Do this:
Extract the part of the listing that opens with the line containing "Screen dimensions: 816x825" and closes with the line containing "coord(122,301)", and reproduce those lines verbatim. Leave out the pictures.

Records shown:
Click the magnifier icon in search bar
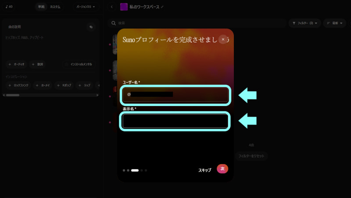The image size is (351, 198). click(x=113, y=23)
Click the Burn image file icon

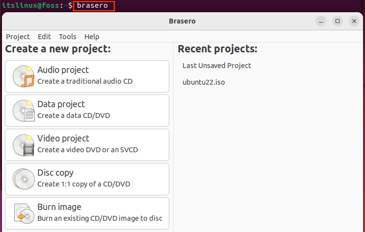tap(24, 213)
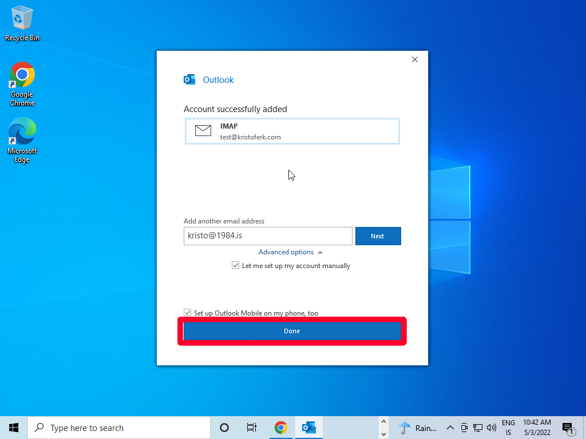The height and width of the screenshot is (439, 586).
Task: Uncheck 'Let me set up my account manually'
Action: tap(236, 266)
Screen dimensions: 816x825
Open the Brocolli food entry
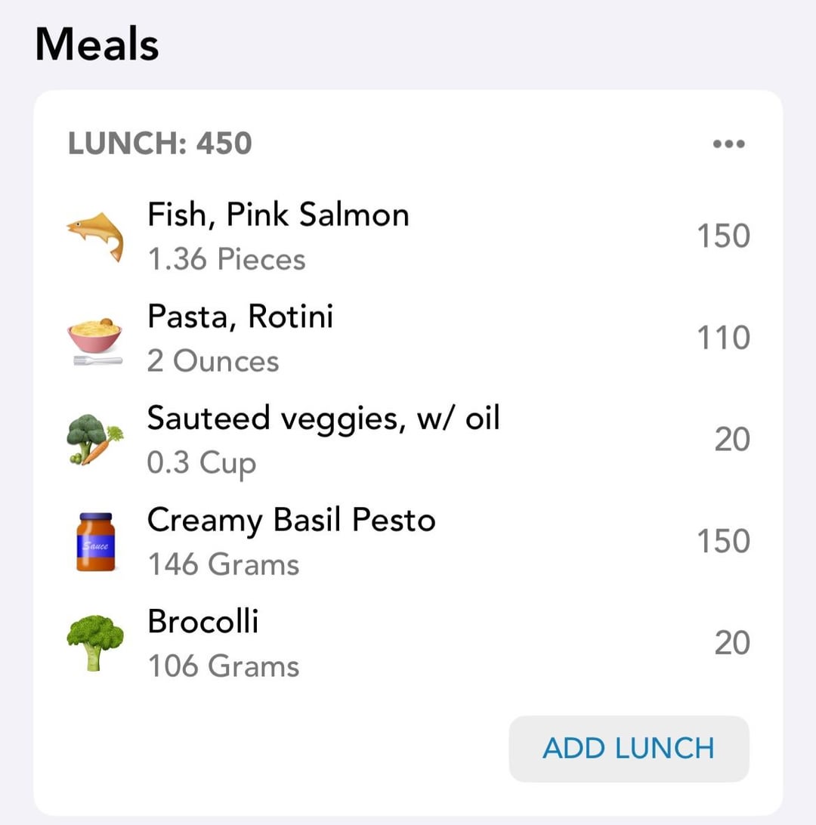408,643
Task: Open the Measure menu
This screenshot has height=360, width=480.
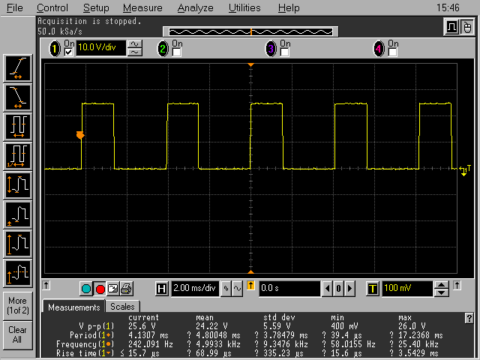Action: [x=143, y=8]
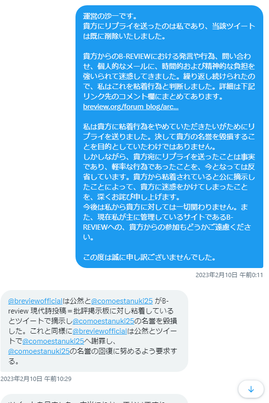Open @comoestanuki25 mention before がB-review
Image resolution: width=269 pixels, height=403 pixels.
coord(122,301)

==

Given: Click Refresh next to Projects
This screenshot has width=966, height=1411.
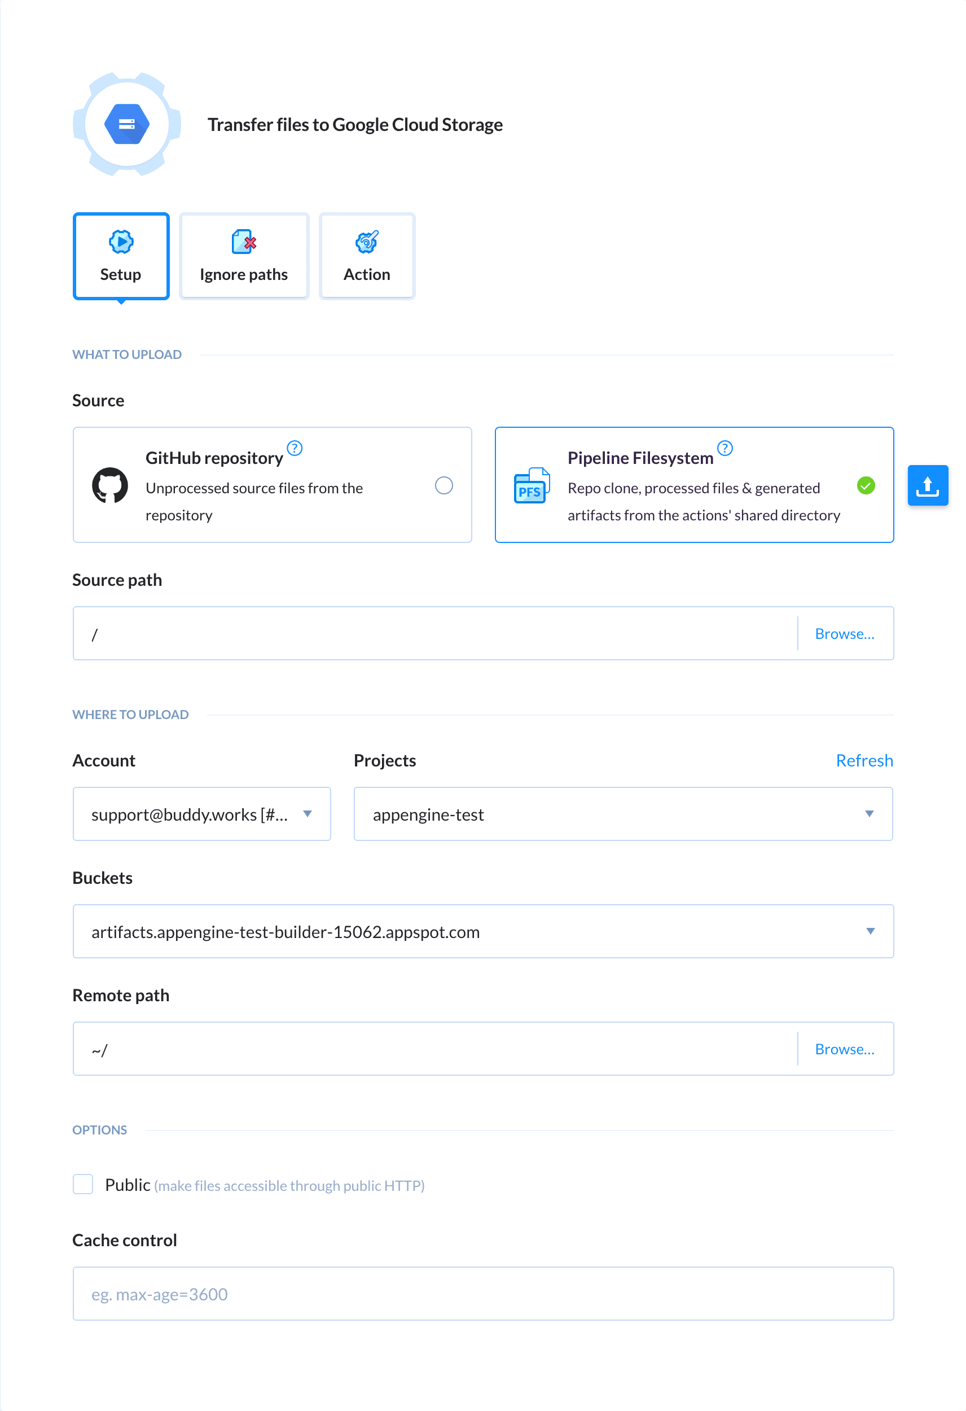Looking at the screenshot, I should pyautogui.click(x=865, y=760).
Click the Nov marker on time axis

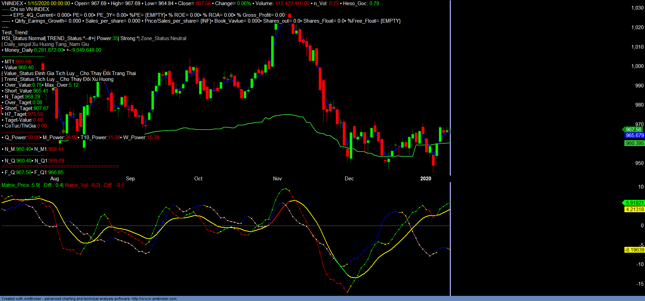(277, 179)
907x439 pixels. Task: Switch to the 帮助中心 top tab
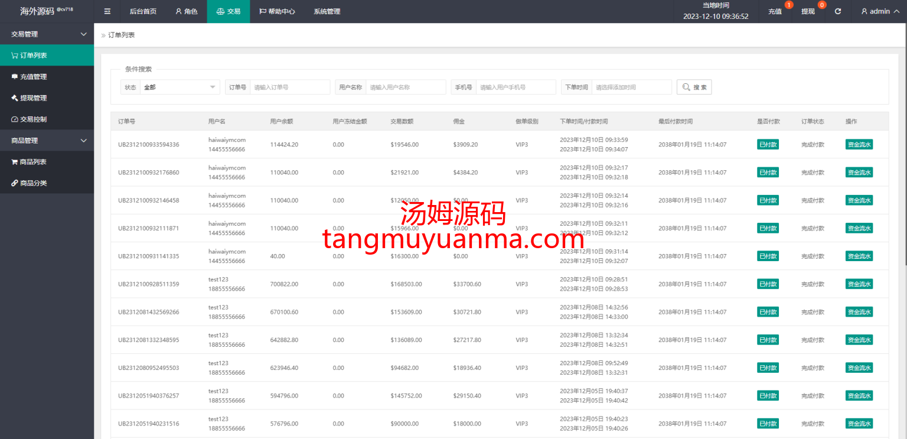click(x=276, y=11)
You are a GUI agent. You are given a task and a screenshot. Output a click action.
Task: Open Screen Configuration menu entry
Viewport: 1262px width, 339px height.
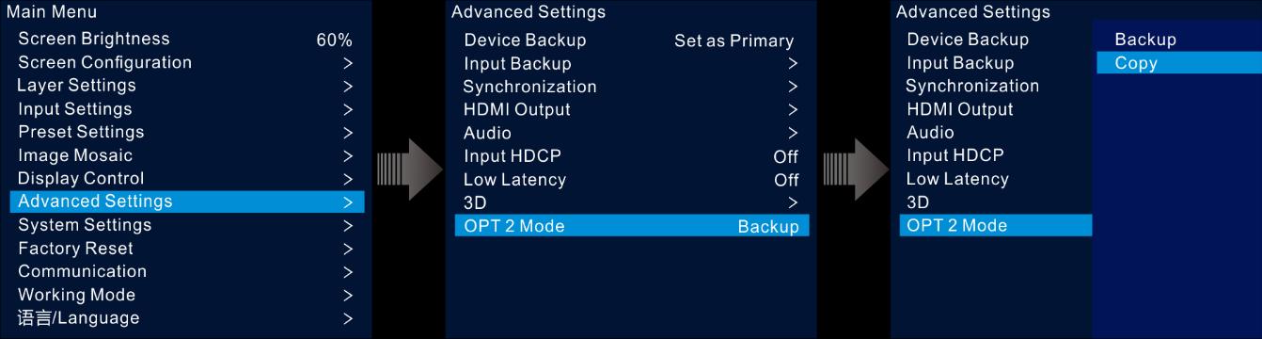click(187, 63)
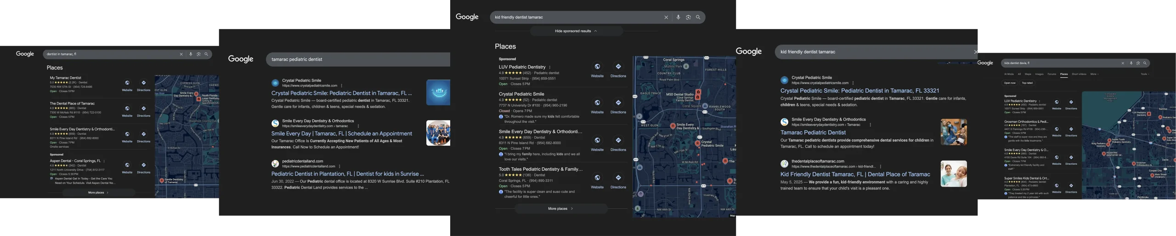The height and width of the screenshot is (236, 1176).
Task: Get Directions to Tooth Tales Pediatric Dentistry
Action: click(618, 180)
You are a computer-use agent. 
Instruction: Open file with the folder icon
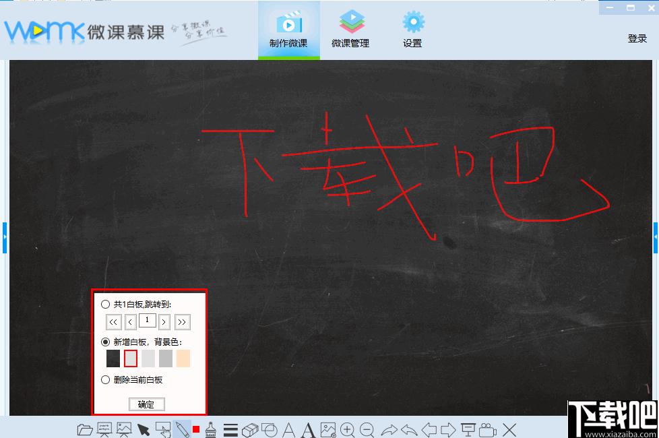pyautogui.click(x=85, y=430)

Answer to the exercise:
Screen dimensions: 816x825
Open the Brocolli food entry
408,643
Task: Open the Measure menu
This screenshot has height=360, width=480.
Action: [x=143, y=8]
Open @comoestanuki25 mention before がB-review
Image resolution: width=269 pixels, height=403 pixels.
coord(122,301)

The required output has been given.